Law professor Caren Morrison argued in a Journal of Criminal Law and Criminology article that negotiated peremptory strikes would prevent both sides from freely biasing the jury and increase juror diversity.  This negotiation process would take place after both Voir Dire and the use of jury strikes subject to immediate judicial scrutiny called with cause strikes (Morrison 42). The remaining jury pool would be seated in a random order so that attorneys could see the first twelve individuals that would become their jury if the two sides do not agree to any peremptory strikes.  The same amount of time currently allotted for the exercise of peremptory strikes, about 30 minutes, would be given to attorneys for negotiations. Although there may be value to preventing the participants from seeing the initial twelve jurors to avoid giving one side an advantage during negotiations, doing so would prevent either side from having a metric for measuring their success during the selection process.  Each peremptory strike used would require both sides’ consent, which means that there can never be a scenario where, for example, every potential minority juror would be eliminated since the defence, or the even prosecution in limited cases, would be free to stop the strikes at any point in the process when they would find the result unsatisfying (Morrison 43). The negotiation process guarantees that there would never be a chance for every juror of color or a particular gender to be eliminated from the final jury except when the random selection of twelve at the beginning chooses that outcome, and one side refused to negotiate because it was advantageous to them.  Although the two solutions proposed herein would solve the problem, some advocate for a total elimination of the use of peremptory strikes.

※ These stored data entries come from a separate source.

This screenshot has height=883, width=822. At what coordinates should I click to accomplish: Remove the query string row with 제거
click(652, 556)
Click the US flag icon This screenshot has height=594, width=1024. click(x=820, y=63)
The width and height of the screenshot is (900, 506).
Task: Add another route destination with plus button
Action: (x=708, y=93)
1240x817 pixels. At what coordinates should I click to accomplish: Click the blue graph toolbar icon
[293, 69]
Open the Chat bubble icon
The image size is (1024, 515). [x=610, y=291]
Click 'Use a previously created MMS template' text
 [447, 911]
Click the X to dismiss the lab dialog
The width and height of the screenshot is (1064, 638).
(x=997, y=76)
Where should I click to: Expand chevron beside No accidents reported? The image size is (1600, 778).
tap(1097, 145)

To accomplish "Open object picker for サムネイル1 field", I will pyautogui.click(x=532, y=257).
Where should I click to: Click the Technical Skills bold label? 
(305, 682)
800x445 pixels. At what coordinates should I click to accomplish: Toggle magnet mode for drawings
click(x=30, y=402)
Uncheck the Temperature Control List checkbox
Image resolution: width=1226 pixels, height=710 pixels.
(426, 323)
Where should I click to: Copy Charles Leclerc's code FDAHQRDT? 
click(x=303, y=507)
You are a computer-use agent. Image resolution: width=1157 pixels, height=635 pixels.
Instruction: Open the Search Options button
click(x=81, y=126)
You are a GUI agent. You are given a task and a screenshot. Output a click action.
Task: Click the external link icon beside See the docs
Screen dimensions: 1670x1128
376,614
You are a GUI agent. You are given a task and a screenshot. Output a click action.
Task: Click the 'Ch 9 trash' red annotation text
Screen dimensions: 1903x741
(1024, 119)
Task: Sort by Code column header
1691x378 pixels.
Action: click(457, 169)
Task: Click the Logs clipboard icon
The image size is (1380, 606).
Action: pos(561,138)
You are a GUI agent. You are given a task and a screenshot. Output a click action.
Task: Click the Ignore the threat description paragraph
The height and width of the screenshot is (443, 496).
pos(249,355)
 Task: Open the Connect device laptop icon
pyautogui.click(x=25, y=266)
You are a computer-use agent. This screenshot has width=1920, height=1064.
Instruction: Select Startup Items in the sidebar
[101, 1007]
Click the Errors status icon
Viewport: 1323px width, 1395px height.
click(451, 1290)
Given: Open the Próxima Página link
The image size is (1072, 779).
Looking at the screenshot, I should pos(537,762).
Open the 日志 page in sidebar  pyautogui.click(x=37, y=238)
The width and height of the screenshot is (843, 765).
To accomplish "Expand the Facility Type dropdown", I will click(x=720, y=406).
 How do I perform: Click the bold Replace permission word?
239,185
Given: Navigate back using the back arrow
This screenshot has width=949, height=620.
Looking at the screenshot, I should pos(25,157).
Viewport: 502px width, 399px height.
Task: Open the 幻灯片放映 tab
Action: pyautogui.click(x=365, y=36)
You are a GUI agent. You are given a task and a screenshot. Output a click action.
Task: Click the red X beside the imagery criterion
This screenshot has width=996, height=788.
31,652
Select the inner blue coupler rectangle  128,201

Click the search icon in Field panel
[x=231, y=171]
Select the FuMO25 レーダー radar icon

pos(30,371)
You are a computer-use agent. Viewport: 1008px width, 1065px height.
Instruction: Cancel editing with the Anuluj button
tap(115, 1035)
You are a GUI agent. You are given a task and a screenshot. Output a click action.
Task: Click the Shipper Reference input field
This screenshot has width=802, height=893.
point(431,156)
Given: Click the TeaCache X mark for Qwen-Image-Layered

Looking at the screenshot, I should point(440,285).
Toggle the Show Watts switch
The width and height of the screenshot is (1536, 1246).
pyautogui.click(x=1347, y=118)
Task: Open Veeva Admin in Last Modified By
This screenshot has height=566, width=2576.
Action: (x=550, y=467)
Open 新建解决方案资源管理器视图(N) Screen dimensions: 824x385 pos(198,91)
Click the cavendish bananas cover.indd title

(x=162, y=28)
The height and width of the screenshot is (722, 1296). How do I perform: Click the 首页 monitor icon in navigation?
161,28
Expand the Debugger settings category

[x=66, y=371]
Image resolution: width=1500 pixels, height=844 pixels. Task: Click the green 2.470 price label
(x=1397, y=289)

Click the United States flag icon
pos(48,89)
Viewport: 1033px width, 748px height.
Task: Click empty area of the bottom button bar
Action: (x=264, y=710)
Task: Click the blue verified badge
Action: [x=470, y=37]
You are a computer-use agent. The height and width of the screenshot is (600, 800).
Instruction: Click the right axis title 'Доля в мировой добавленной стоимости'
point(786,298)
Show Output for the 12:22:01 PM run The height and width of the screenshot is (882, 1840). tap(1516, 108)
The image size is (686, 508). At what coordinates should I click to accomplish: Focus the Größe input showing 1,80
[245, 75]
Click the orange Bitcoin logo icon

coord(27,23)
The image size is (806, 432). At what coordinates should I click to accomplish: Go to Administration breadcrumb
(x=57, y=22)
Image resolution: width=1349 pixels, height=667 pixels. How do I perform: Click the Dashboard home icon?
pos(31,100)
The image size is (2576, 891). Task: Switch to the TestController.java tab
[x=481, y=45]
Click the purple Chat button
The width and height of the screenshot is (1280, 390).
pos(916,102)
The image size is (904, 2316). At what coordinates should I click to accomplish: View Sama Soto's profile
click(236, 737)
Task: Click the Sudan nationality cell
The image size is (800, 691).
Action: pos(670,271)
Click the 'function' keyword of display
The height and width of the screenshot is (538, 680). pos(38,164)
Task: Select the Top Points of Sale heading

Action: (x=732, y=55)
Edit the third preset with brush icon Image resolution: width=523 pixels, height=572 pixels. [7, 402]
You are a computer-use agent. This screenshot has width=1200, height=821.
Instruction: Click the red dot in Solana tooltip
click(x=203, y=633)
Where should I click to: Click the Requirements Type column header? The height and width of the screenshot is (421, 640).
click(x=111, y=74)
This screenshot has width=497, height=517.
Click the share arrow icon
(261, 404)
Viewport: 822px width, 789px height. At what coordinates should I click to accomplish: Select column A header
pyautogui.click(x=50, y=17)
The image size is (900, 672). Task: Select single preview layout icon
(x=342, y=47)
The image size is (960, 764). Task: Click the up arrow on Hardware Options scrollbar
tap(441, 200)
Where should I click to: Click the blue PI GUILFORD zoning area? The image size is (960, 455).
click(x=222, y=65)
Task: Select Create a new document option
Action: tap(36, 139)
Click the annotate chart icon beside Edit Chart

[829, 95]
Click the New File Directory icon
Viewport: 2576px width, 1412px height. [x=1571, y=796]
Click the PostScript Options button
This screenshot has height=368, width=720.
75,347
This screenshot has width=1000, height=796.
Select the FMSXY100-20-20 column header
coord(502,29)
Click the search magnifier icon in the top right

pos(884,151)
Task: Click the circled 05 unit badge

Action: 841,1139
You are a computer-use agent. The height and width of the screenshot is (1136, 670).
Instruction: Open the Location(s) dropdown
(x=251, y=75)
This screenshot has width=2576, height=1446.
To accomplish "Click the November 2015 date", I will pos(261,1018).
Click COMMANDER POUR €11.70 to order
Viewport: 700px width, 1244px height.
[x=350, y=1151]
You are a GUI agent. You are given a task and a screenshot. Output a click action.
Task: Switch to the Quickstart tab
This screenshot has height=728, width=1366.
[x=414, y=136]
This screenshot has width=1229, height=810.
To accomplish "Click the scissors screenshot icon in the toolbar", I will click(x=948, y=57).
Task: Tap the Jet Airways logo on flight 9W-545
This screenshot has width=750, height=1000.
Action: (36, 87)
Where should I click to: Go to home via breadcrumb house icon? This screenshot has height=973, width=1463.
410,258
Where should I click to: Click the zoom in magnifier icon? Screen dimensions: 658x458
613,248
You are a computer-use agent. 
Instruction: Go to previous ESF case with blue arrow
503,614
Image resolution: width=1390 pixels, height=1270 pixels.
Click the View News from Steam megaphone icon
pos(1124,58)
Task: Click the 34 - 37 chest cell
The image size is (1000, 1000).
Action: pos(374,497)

While there is an immediate appeal to this proposal, reforming their use is preferable.  Some, such as Georgetown law professor Abbe Smith, have argued that peremptory strikes ought to be completely eliminated to ensure that bias and other problems are definitively resolved (Liptak, par. 52 – 53).  One issue is that such a solution would worsen the prevalence of bias during the jury selection process. This is because peremptory strikes provide an avenue for eliminating problematic jurors when the judge is biased towards a particular side during the evaluation of with cause strikes (Morrison 26).  Peremptory strikes also provide a valuable check on the power of the judge, who is subject to minimal outside oversight over decisions. Being limited to only with cause strikes for reducing bias and ideological extremism on juries would make errors more likely by reducing the number of actors involved compared to the world where all peremptory strikes are negotiated between two sides (Morrison 25).  A world of only with cause strikes is a world where the judge alone dictates the outcome of the selection process. All of these point to the value of peremptory strikes when used properly, which the previous proposals ensure.

In closing, the current use of peremptory strikes during the process of jury selection has played a central role in creating juries that are not racially representative of the population (Revesz 2541; Edelman, par. 4 – 5, 12 – 13).  This denies people the right to be tried by a jury of their peers, increases bias against people of color, and decreases the accuracy of trials (Edelman, par. 15). These are not reasons for ending peremptory strikes, which can serve as valuable checks on the power of the judge, if less radical solutions are available (Morrison 42 – 43).  Two such proposals include requirements that each side negotiate peremptory strikes and the expansion of opportunities for information gathering within a cooperative framework (Morrison 25 – 26; Gabriel, par. 27). While these leave the occasional possibility for biased jury selection, they curtail it significantly in tandem. Presented with these opportunities for ensuring genuine justice, the United States Department of Justice ought to begin the process of formalizing these proposals to ensure national compliance.  This would reduce jury trials’ contribution to the United States’s racially disparate, painfully large prison population. Most importantly, there would finally be an equal playing field in the competition to unseat the United States’s prestigious position as the country with the world’s largest prison population.